17. Are there any bonds in which I can invest my capital gains to claim tax relief
As per section 54EC – An assesseecan claim tax relief by investing the amount of long-term capital gain arising from:
a) any long term capital asset (upto A.Y 2018-19)
b) long term capital asset being land or building or both (From A.Y 2019-20)
in the specified bonds as follows:
a) Bond redeemable after 5 years from A.Y 2019-20 (3 years upto A.Y 2018-19) issued by National Highways Authority of India (NHAI) or
b) Bond redeemable after 5 years from A.Y 2019-20 (3 years upto A.Y 2018-19) issued by Rural Electrification Corporation Limited (REC) or
c) Bond redeemable after 5 years from A.Y 2019-20 (3 years upto A.Y 2018-19) issued on or after 15th June 2017 by Power Finance Corporation Limited or
d) Bond redeemable after 5 years from A.Y 2019-20 (3 years upto A.Y 2018-19) issued on or after 08th August 2017 by Indian Railway Finance Corporation Limited or
e) Bond redeemable after 5 years from A.Y 2019-20 (3 years for A.Y 2018-19) issued by any other authority but notified by Central Government [Applicable from A.Y 2018-2019]
within a period of 6 months from the date of transfer of capital asset and such bonds should not be redeemed before 5 years from A.Y 2019-20 (3 years upto A.Y 2018-19) from the date of their acquisition.
This benefit cannot be availed in respect of short-term capital gain.
Maximum amount of investment in specified bonds cannot exceeds Rs. 50,00,000. Thus, deduction under section 54EC cannot be claimed for more than Rs. 50,00,000.
20. Which Form is to be filed for withdrawal from Capital Gain Account
As per Rule 9 of Capital Gain Accounts Scheme, 1988, the procedure of withdrawal from Capital Gain Account Scheme is as follows:
Withdrawal from Account-A
Amount can be withdrawn from Account-A at any time after making initial subscription by depositing Form C along with the pass book in the deposit office.
For any withdrawal from Account-A, other than initial withdrawal, a depositor needs to apply in Form D in duplicate.
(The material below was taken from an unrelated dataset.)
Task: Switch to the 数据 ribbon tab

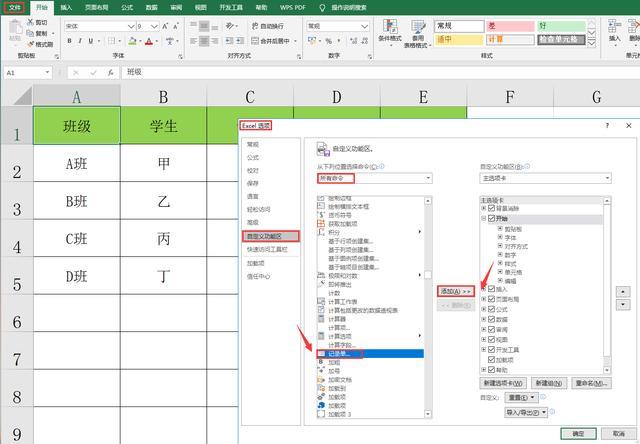Action: (150, 7)
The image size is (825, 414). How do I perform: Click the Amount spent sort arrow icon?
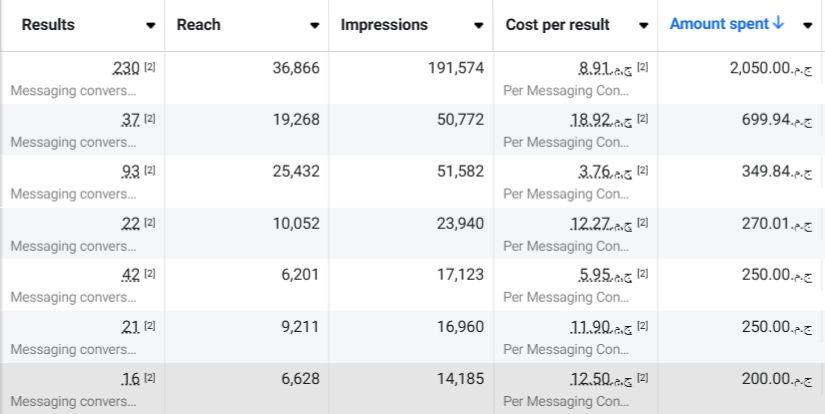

The details regarding the manner and extent of utilization of the amount of immediately preceeding withdrawal are as follows:-
Withdrawal from Account -B
A depositor intending to withdraw the amount from Account-B, shall first transfer the amount in his Account-B to Account-A and withdraw the amount in the same manner as is specified for Account-A. Manner of transfer and conversion of deposit account are prescribed under the Rule 7 of Capital Gain Accounts Scheme,1988.
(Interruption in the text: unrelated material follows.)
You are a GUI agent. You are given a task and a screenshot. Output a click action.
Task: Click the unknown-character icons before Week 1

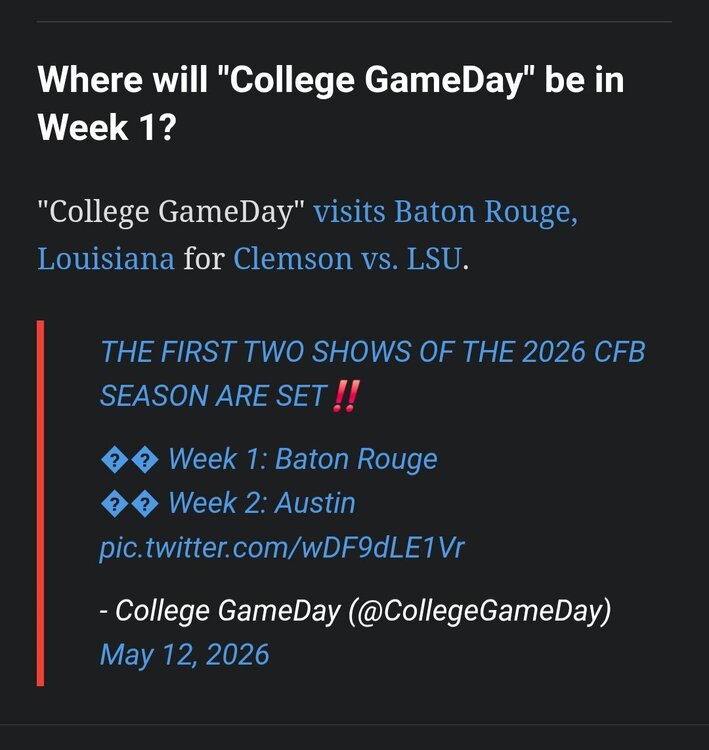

Depositor having the deposit account B may apply in Form-B along with deposit receipts and details of deposit account A for transfer of the amount standing to credit in deposit account B. In case depositor has not opened deposit account A, depositor has also to request for opening deposit account A along with Form B.
1. As per Rule 13 of Capital Gain Account Scheme 1988, in case of closure of capital gain account, a depositor (other than an eligible company as referred to in section 54GB applicable w.e.f 25-10-2012) is required to file an application in Form-G along with the passbook of account-A or deposit receipt of account-B, as the case may be, to the deposit office with the prior approval of the Assessing Officer who has jurisdiction over the depositor.
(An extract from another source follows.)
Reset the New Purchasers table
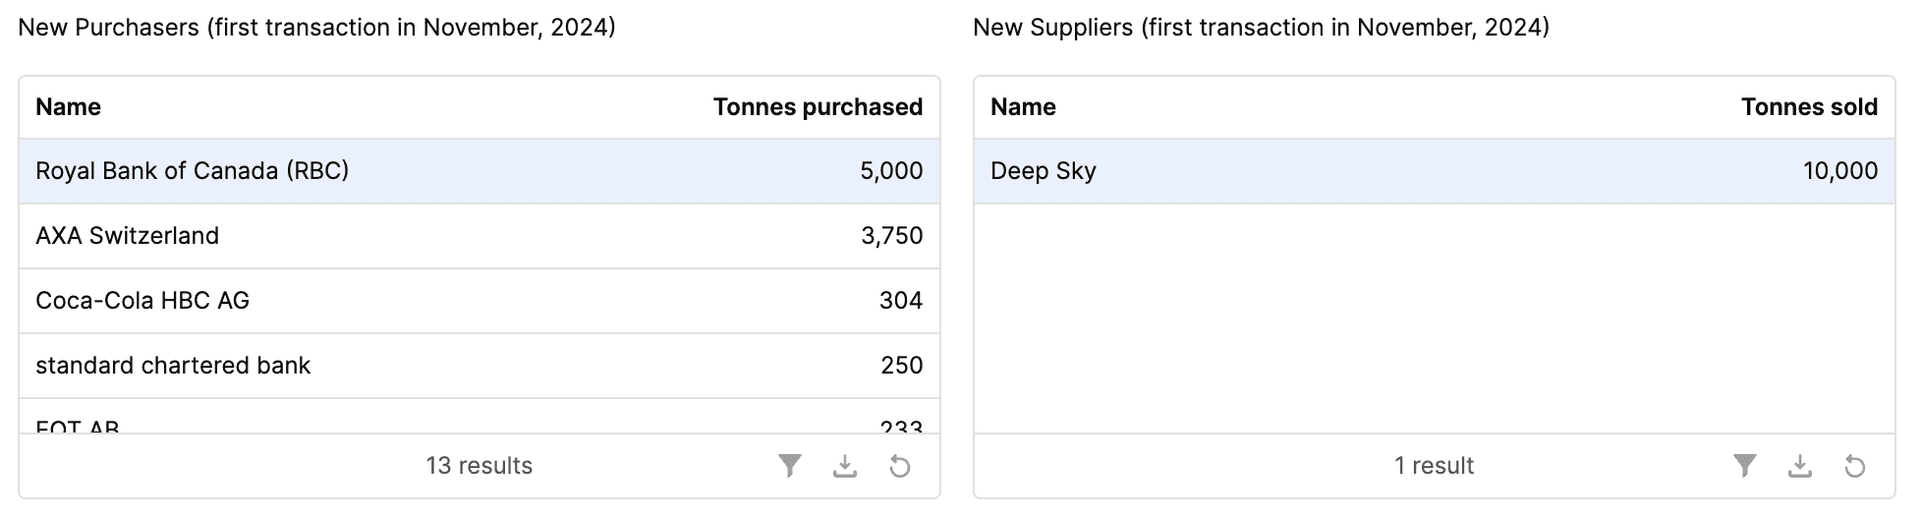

If a depositor is an eligible company as referred to in section 54GB, then for closure of capital gain account, it shall be required to make a joint application in Form G along with the passbook of account-A or deposit receipt of account-B, as the case may be, to the deposit office signed by the eligible assessee as referred to in section 54GB with the prior approval of the Assessing Officer having jurisdiction over the eligible assessee as referred to in section 54GB.
Deposit office shall make the payment of the amount in the account of depositor including the amount of interest accrued by crediting such amount to any bank account of the depositor.
2. In case of deceased depositor where nomination is made, a nominee may file an application for the closure of account in Form-H along with the passbook of account-A or deposit receipt of account-B, as the case may be, to the deposit office with the prior approval of jurisdictional Assessing Officer of the deceased depositor. Deposit office shall make the payment of the amount in the account of the deceased depositor, including the amount of interest accrued by crediting such amount to any bank account of the nominee.
3. In case of deceased depositor where nomination is not made, a legal heir may file an application for the closure of account in Form-H along with the passbook of account-A or deposit receipt of account-B, as the case may be, to the deposit office with the prior approval of jurisdictional Assessing Officer of the deceased depositor.
If there are more than one legal heir of the deceased depositor, the legal heir making the claim individually can do so by providing the letter of authorization from other legal heirs in his favour.
The Assessing Officer before granting the approval for the closure of account shall obtain from the legal heir a succession certificate issued under Part V of the Indian Succession Act, 1925, or a probate of the will of the deceased depositor, or letter of administration to the estate of the deceased, in case there is no will in order to verify the claim of such legal heir to the account of the deceased depositor.
Deposit office shall make the payment of the amount in the account of the deceased depositor, including the amount of interest accrued by crediting such amount to any bank account of the nominee.